I am not who you think I am. We present ourselves to the world as we want to be seen, all our positive attributes on display as a freshly unfurled flag on the fourth of July. Privately, when absolutely no one is looking, I let all those ideals go by the wayside. There’s actually nothing I like better than to be on my own in my own house. It’s easy to want this because it’s a rare thing – I love my family dearly but I crave alone time.
What do I do on my own that I don’t want my family to know about? I am lazy. I spend an hour debating whether to just clean the house so I can relax without it hanging over me (because I do love a clean house) or just let it go until the last minute. Often times, I’ll clean up one small space where I plan to plant myself for the day, a book and tea and candy within easy reach. I don’t do the laundry because it’s impossible to ever be done with it, just as it’s impossible to keep a tidy house.
I eat things the family doesn’t like. Things that remind me of comfort and my younger years when I could eat anything without worrying about my weight. A plateful of spaghetti with butter. A batch of beef stew like my mom made. Hamburger Helper, the Lasagne edition. I let the dishes pile in the sink and return to my reading spot, phone in hand to check out the latest on Twitter and then the random information chase begins and when I look up it’s dark and hours have passed. The novel sits beside me unread.
Recently when I was sick and had the house to myself during the days, I watched bad Chrismas movies on Netflix. And when I say bad, I mean the blithering, formulaic storylines I love so much. Girl wants to fall in love. Girl meets annoying boy. Girl falls for an annoying boy who really isn’t so annoying. And they live happily ever after. I rarely watch TV when the family is around. I’m too busy being the wife and mom they need me to be. Cooking, cleaning, laundry, ironing with the occasional reading break because face it, we all need time to unwind even with the family present.

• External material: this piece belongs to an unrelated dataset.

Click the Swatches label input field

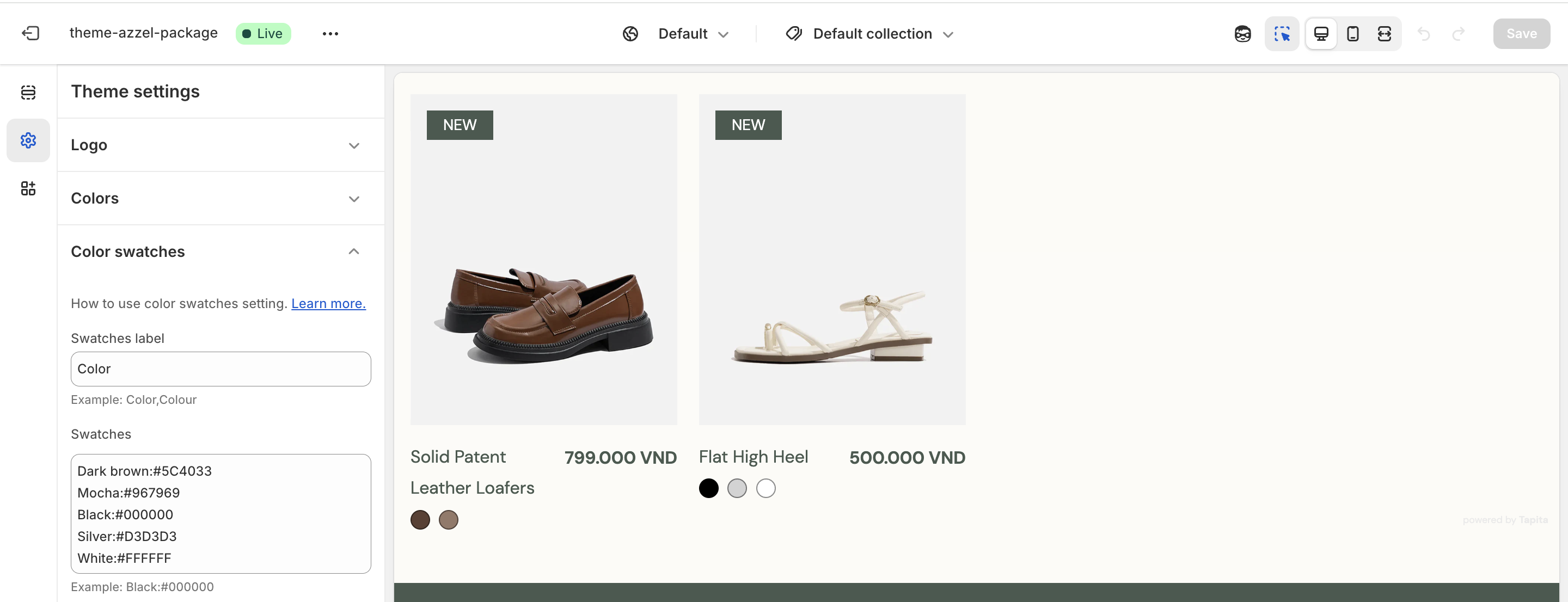[x=220, y=369]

I stumbled on an article in the December issue of O magazine by Glennon Doyle titled Going Unfiltered (I tried to find a link but it was a no go) and it talks about these very masks we present to the world and how to introduce the real, vulnerable you. A reader wanted to know how to do this with her family and I could almost picture Glennon doing an eye roll as she counseled them to start small. Start with strangers because that’s an easier way to introduce yourself since you are a blank slate to them anyway. Work your way up to school moms and friends and then maybe one day your family.

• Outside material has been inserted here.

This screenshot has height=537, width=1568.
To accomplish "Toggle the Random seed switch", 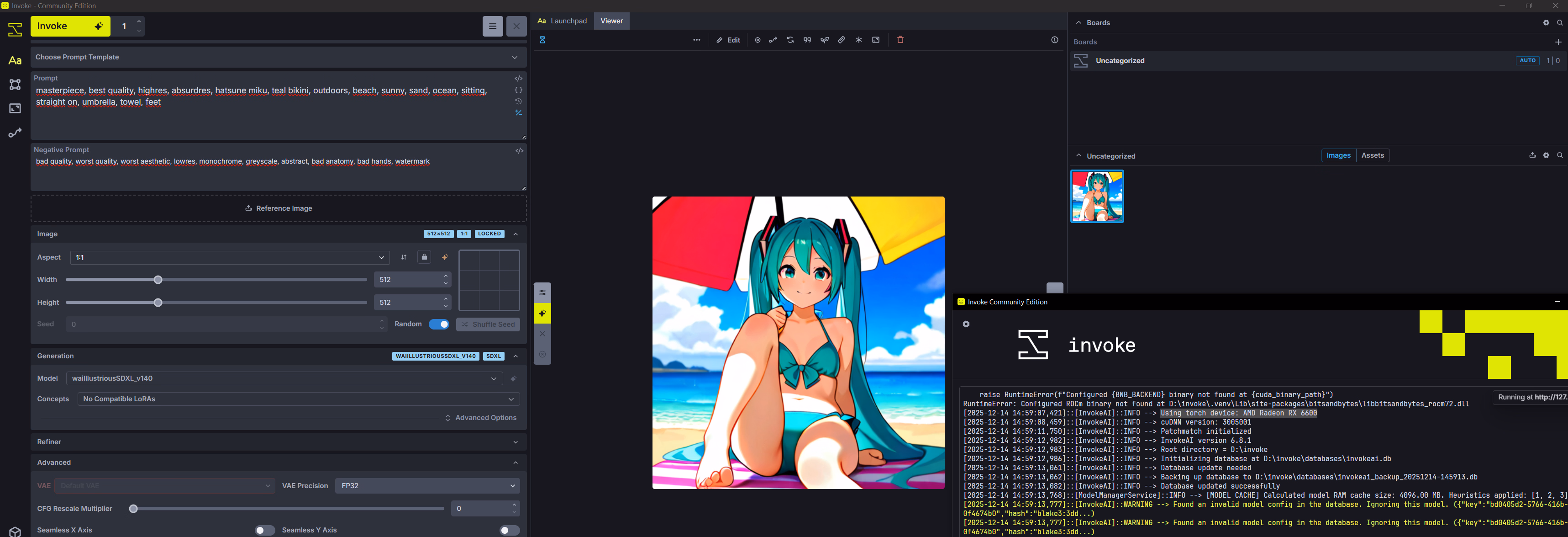I will tap(438, 324).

Here’s the thing about these masks, though. I think they are great motivation for trying to be our best selves. When I want to go to a corner with my book and let my son watch TV for hours on end to give myself time and space, I need to listen to that voice that says – go do something with him. He’s going to be gone before you know it! When I’d rather go home and eat junk food and burrow under a blanket, I need to listen to that voice that says EXERCISE! When I’d rather skip a get together with friends or family because let’s face it, I’m an introvert who prefers the quiet of my own home, I need to listen to the voice that tells me I need to get out more. I need to talk to my friends and family and hear what’s going on with them and they need to hear what’s going on with me.

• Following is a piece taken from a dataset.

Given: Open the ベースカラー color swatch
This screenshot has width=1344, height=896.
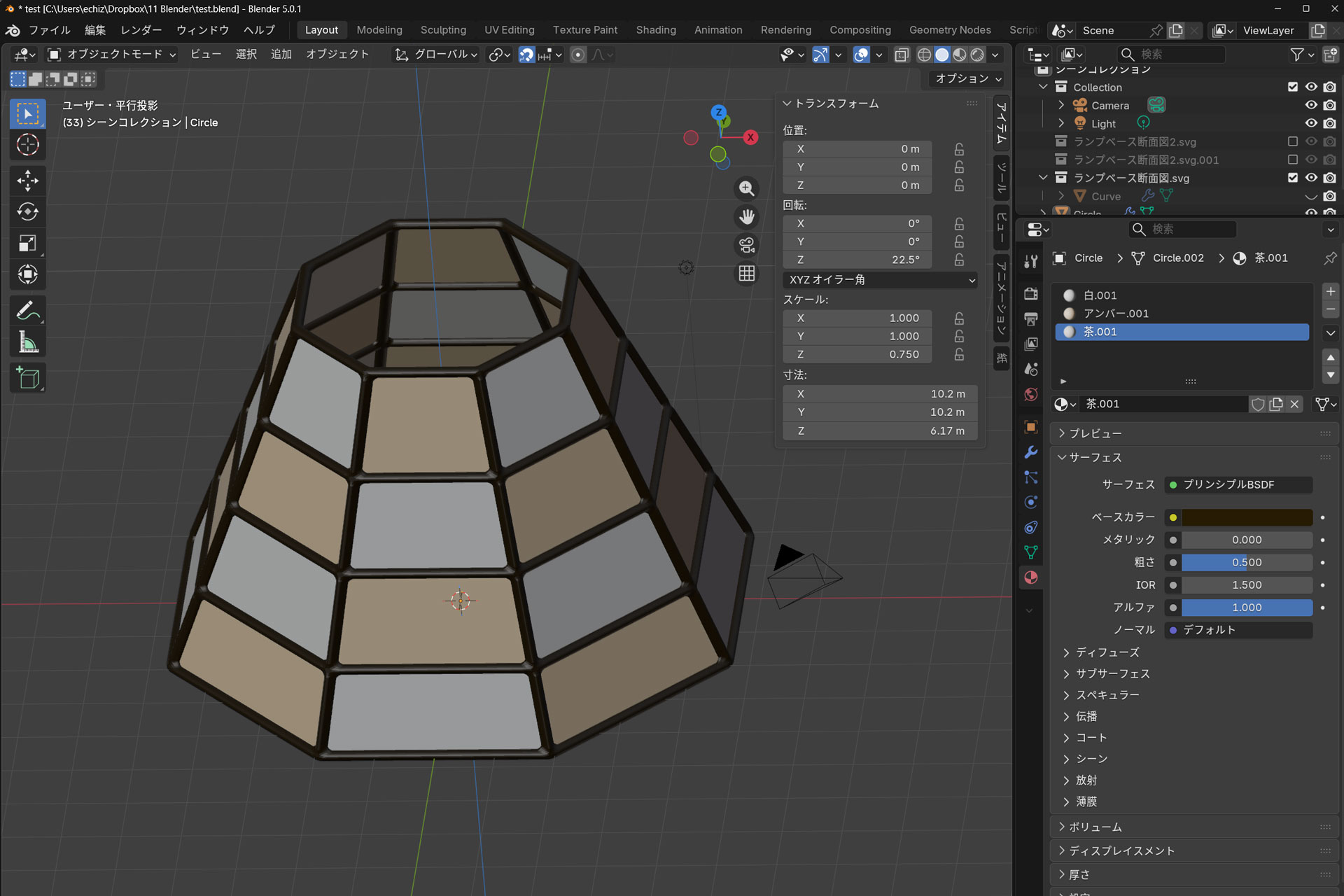Looking at the screenshot, I should point(1246,517).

I need to stop saying everything is great when it isn’t. I need to listen to my body when it’s sick and get myself to the doctor. I need to apply lotion to my dry skin. I need to tell you when you’ve hurt me and not brush it aside. I need to brush my teeth (and floss) more. I need to focus on progress instead of perfection. The masks we carry need to be set aside every now and again so we can become our more authentic selves together.
I think I’ve just set myself up for my 2018 New Year’s resolution. For now, I think I’ll just carry on with my less than perfect ways for another few days.